[begin Provided entries]

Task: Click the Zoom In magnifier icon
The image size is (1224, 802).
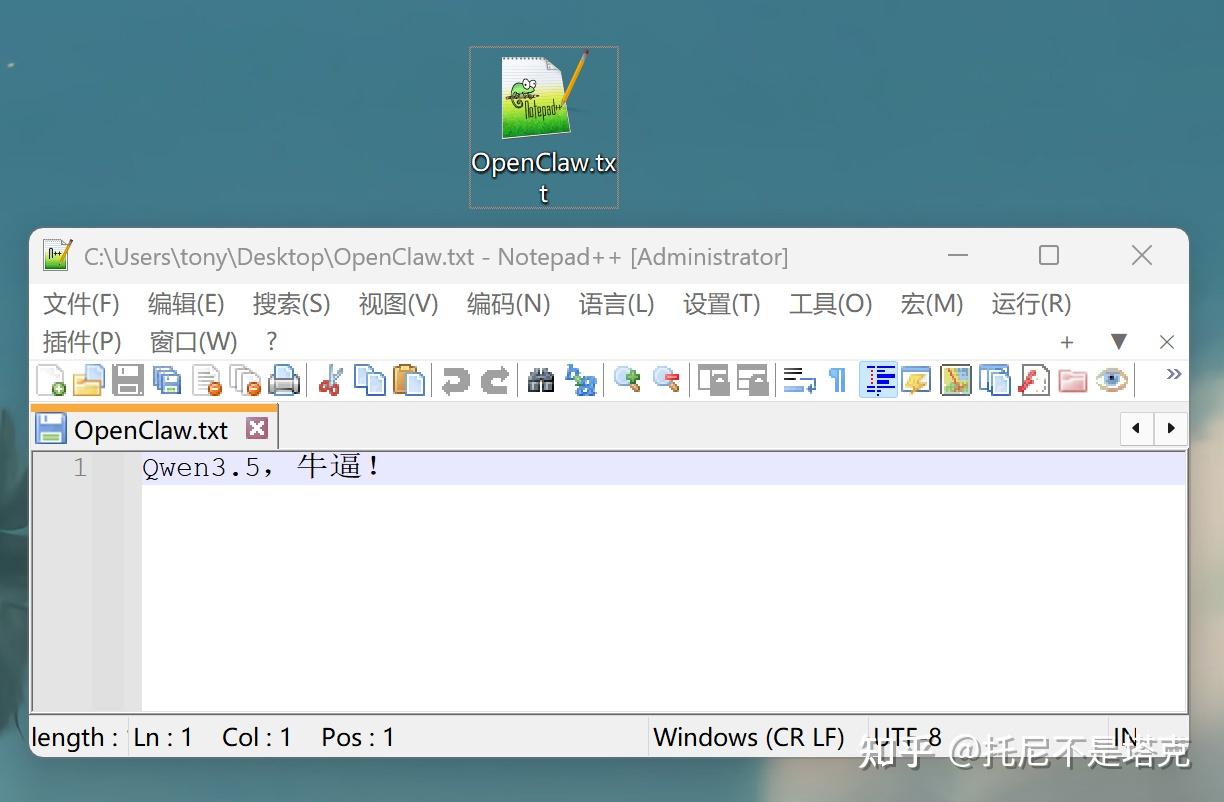Action: pyautogui.click(x=627, y=381)
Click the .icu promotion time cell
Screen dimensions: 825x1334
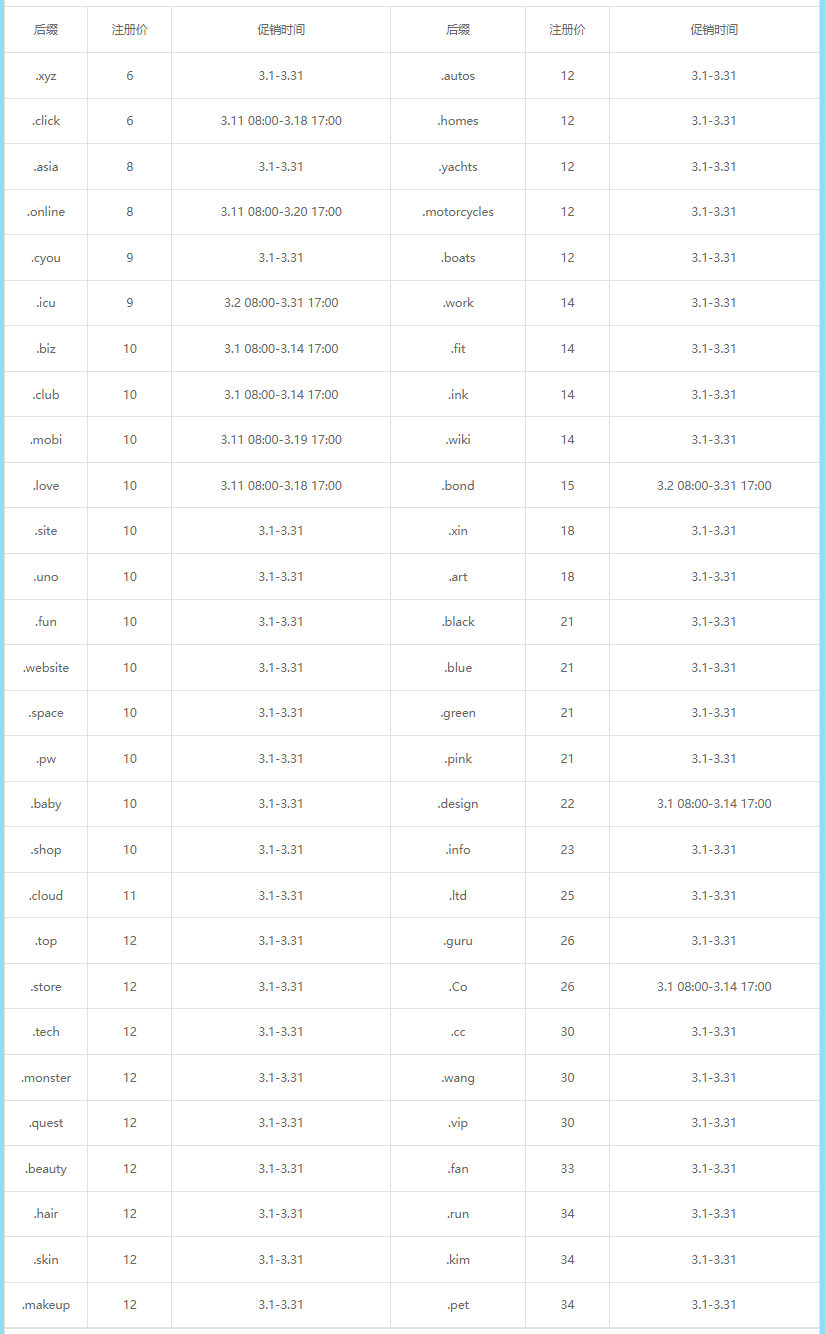click(281, 303)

[end Provided entries]

* Exercise *
Write out every line of the entries above word for word, leaving the pictures out.

* Output *
Task: Click the Zoom In magnifier icon
The image size is (1224, 802).
Action: pyautogui.click(x=627, y=381)
Click the .icu promotion time cell
Screen dimensions: 825x1334
click(281, 303)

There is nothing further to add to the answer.